### RECORDS SUPPLIED
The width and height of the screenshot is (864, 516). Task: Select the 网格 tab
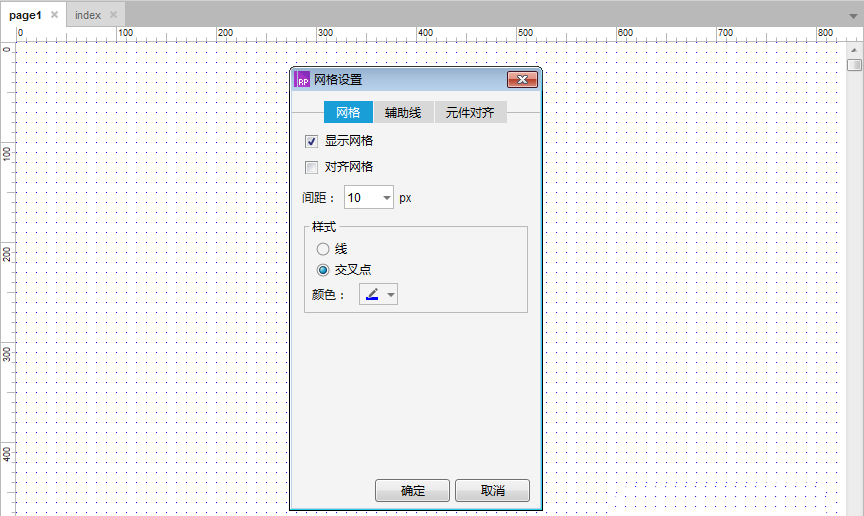348,112
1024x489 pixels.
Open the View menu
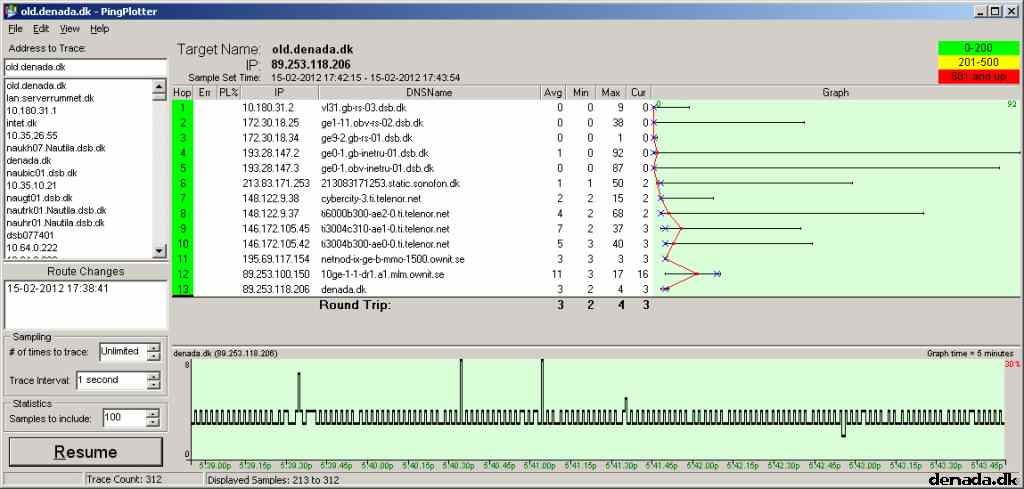pyautogui.click(x=69, y=29)
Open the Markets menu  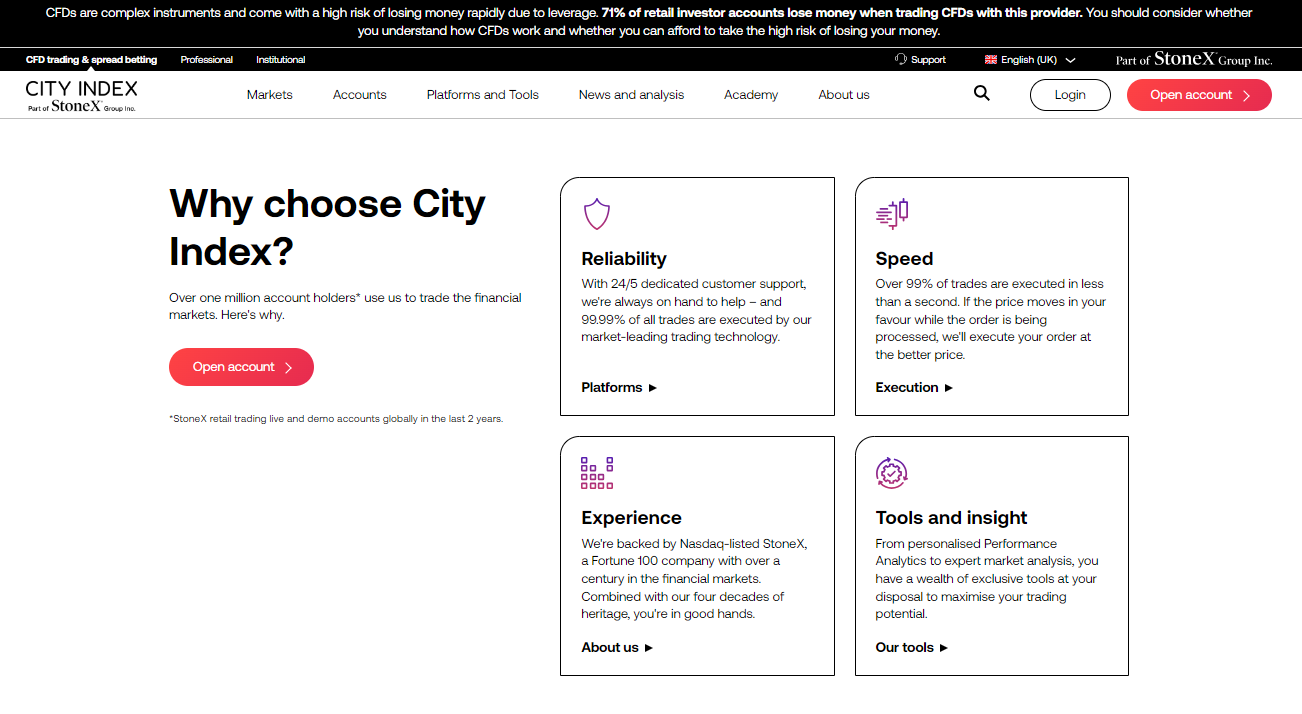coord(269,94)
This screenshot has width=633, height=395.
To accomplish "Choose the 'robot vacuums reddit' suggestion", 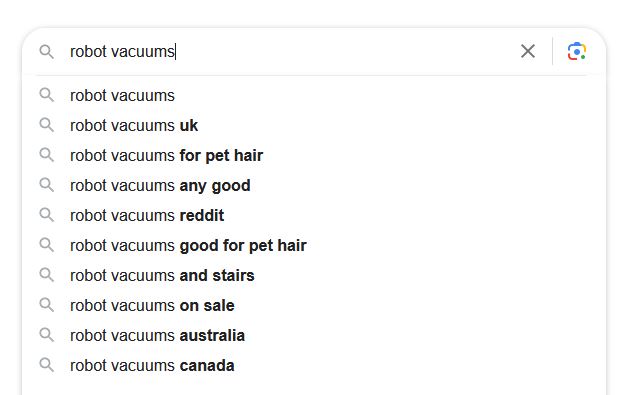I will 314,216.
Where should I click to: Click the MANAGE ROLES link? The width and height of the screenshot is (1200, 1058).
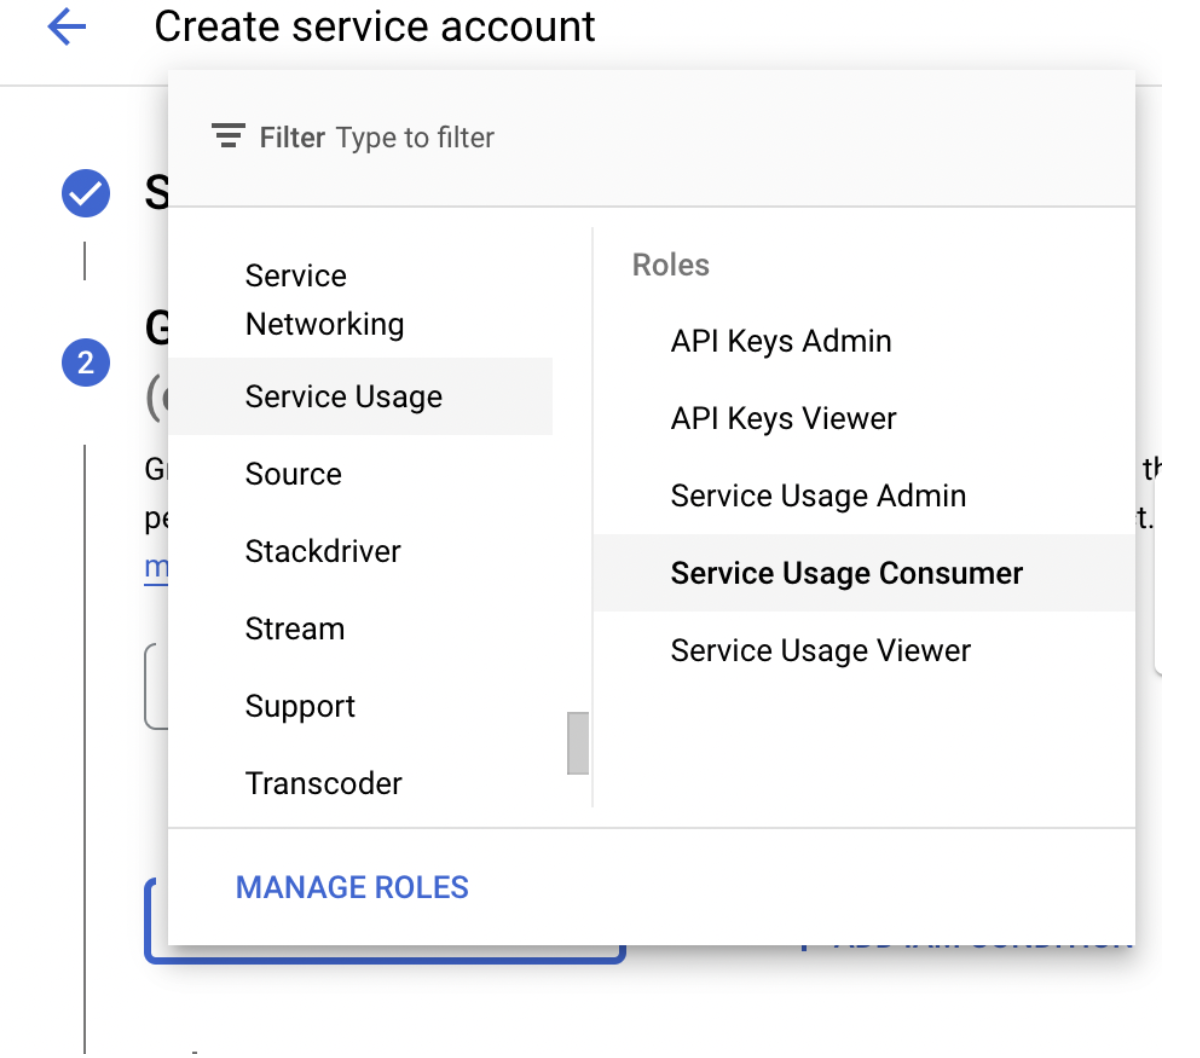pyautogui.click(x=352, y=887)
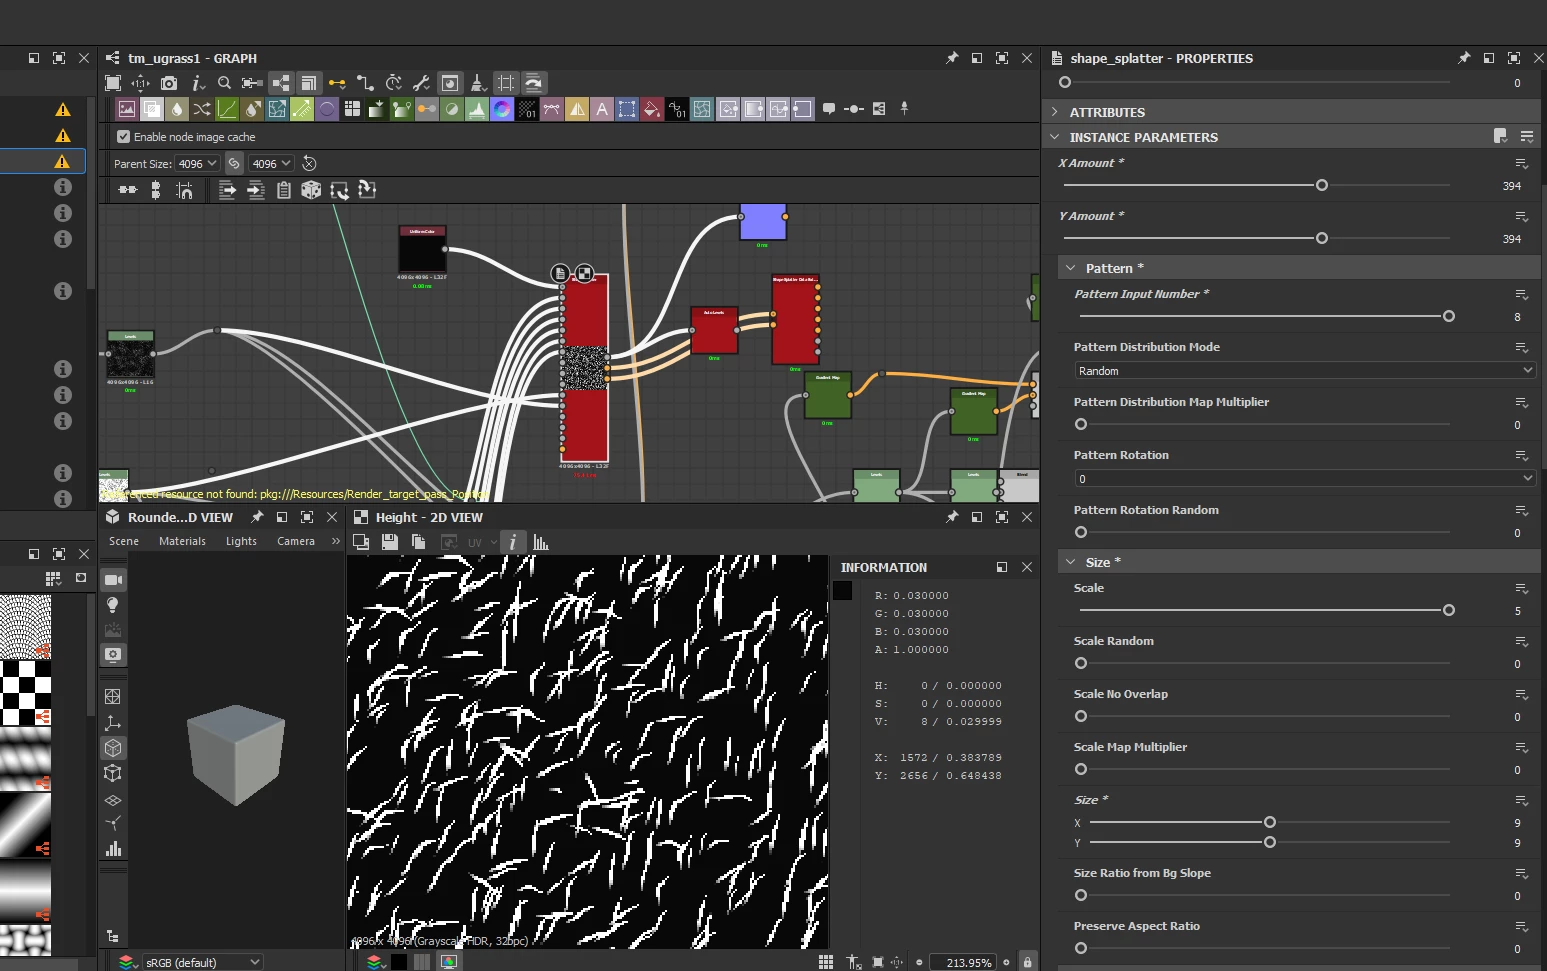Add a comment with the speech bubble icon
The image size is (1547, 971).
coord(829,109)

### PROBLEM
Which lines of the records contain the string "height", with case counting? Report each of those lines in full.

### EXERCISE RESULT
The width and height of the screenshot is (864, 516). Task: Select the 网格 tab
This screenshot has width=633, height=395.
Where should I click to: Click the MANAGE ROLES link? The width and height of the screenshot is (1200, 1058).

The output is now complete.